Here, the plaintiff received workers’ compensation benefits from his employer, D.S. Imports. The defendants, however, failed *770to make a prima facie showing that the plaintiff was a special employee of Delmar Sales (see Slikas v Cyclone Realty, LLC, 78 AD3d 144 [2010]; Soto v Akam Assoc., Inc., 61 AD3d 665 [2009]; Degale-Selier v Preferred Mgt. & Leasing Corp., 57 AD3d 825 [2008]; Kramer v NAB Constr. Corp., 250 AD2d 818 [1998]), and failed to submit sufficient evidentiary proof to establish that Delmar Sales was an alter ego of, or engaged in a joint venture with, D.S. Imports (see Slikas v Cyclone Realty, LLC, 78 AD3d 144 [2010]; Degale-Selier v Preferred Mgt. & Leasing Corp., 57 AD3d 825 [2008]; Masley v Herlew Realty Corp., 45 AD3d 653 [2007]). Accordingly, the Supreme Court properly denied that branch of the defendants’ motion which was for summary judgment dismissing the complaint insofar as asserted against Delmar Sales.

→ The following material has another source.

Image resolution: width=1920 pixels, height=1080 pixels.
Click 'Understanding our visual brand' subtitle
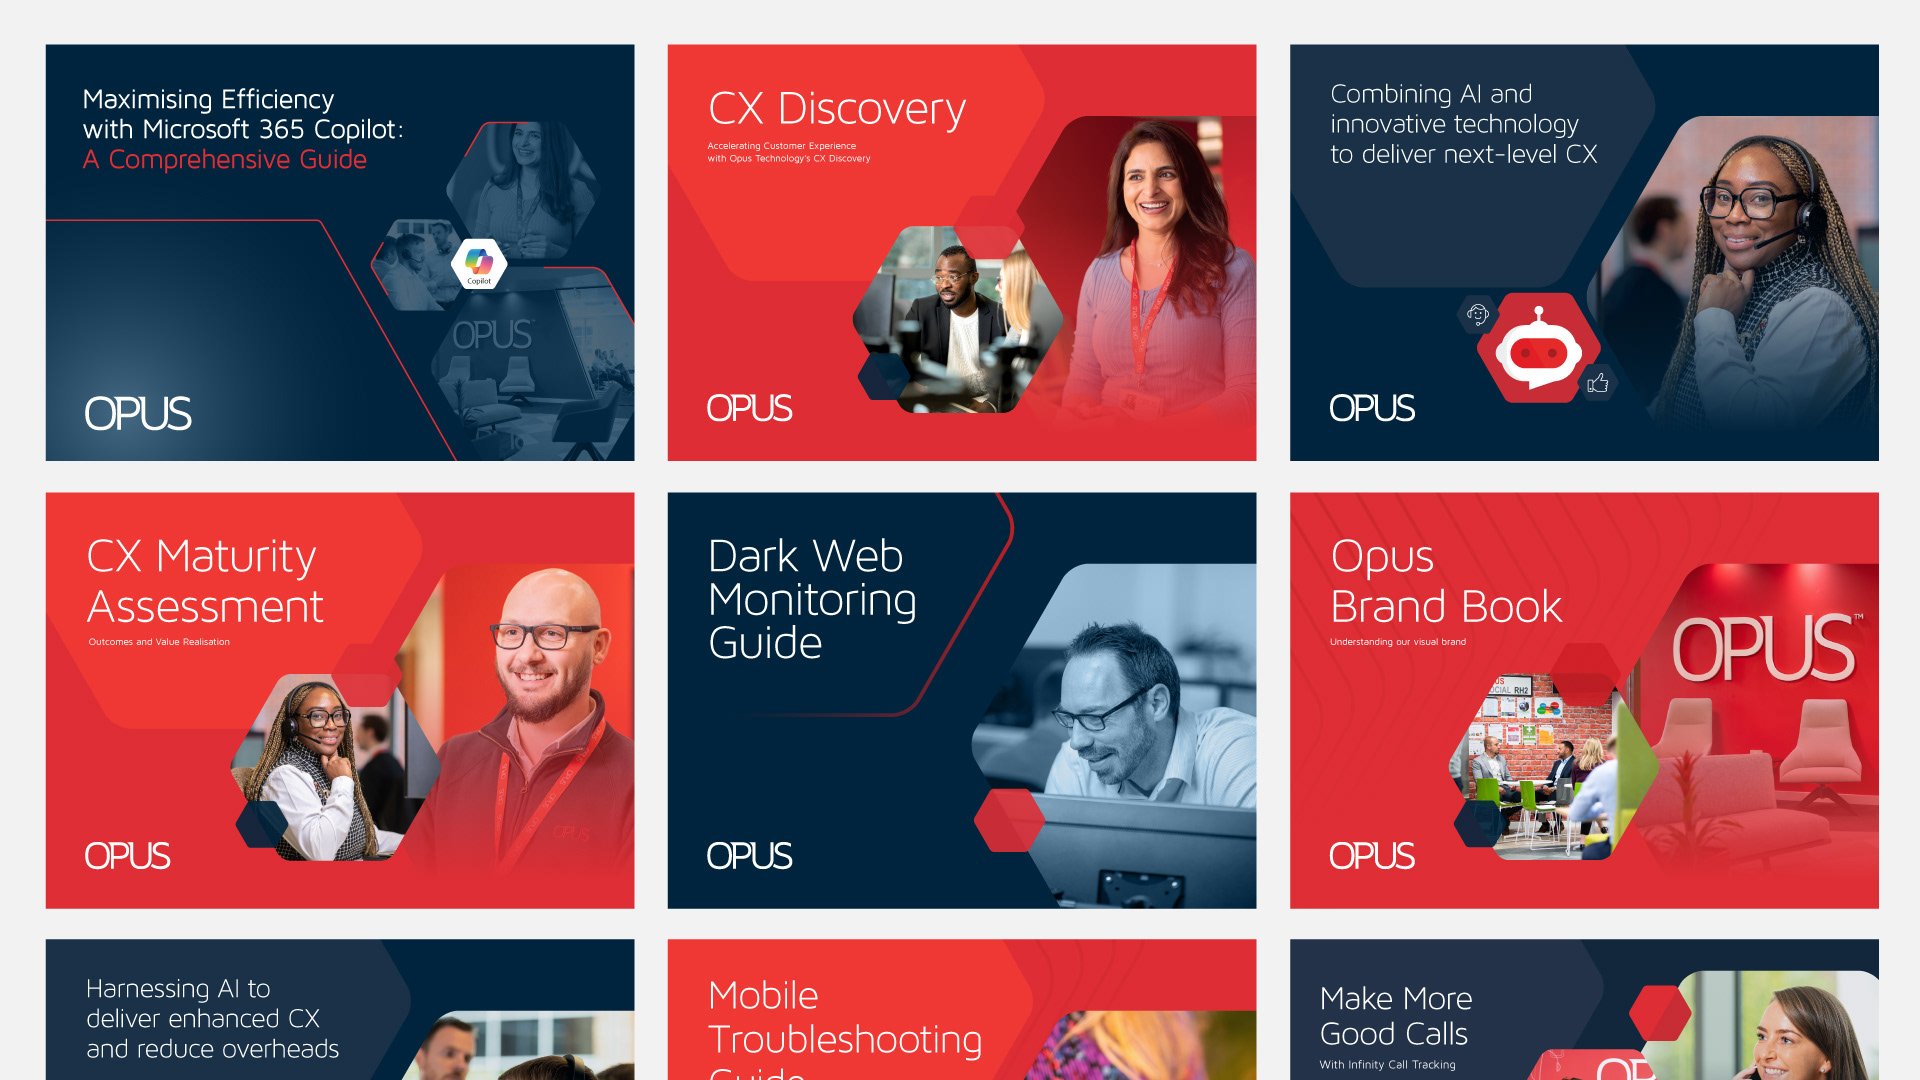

The Supreme Court also properly denied those branches of the defendants’ motion which were for summary judgment dismissing the causes of action alleging violations of Labor Law §§ 240 (1) and 241 (6) against the defendant Delmar Sales, made on the ground that Delmar Sales was not a contractor or owner within the meaning of the Labor Law. Labor Law §§ 240 (1) and 241 (6) apply to owners, contractors, and their agents (see Labor Law §§ 240 [1]; 241 [6]; Guclu v 900 Eighth Ave. Condominium, LLC, 81 AD3d 592, 593 [2011]). A party is deemed to be an agent of an owner or contractor under the Labor Law when it has the “ ‘ability to control the activity which brought about the injury’ ” (Guclu v 900 Eighth Ave. Condominium, LLC, 81 AD3d at 593, quoting Walls v Turner Constr. Co., 4 NY3d 861, 863-864 [2005]; see Russin v Louis N. Picciano & Son, 54 NY2d 311, 317-318 [1981]). A lessee of real property that hires a contractor and has the right to control the work at the property is considered to be an owner within the meaning of the law (see Guclu v 900 Eighth Ave. Condominium, LLC, 81 AD3d at 593; see also Ferluckaj v Goldman Sachs & Co., 12 NY3d 316, 320). Moreover, the term owner “may also apply to a lessee, where the lessee has the right or authority to control the work site, even if the lessee did not hire the general contractor” (Zaher v Shopwell, Inc., 18 AD3d 339, 339-340 [2005]; see Bart v Universal Pictures, 277 AD2d 4 [2000]). The key question is whether the defendant had the right to insist that proper safety practices were followed (see Grilikhes v International Tile & Stone Show Expos, 90 AD3d 480 [2011]; Bart v Universal Pictures, 277 AD2d 4 [2000]; Copertino v Ward, 100 AD2d 565 [1984]). Here, Delmar Sales failed to establish, prima facie, that it was not an owner or agent within the meaning of the Labor Law (see Zaher v Shopwell, Inc., 18 AD3d 339 [2005]).

The plaintiffs remaining contention is without merit. Mastro, J.P.., Skelos, Florio and Dickerson, JJ., concur.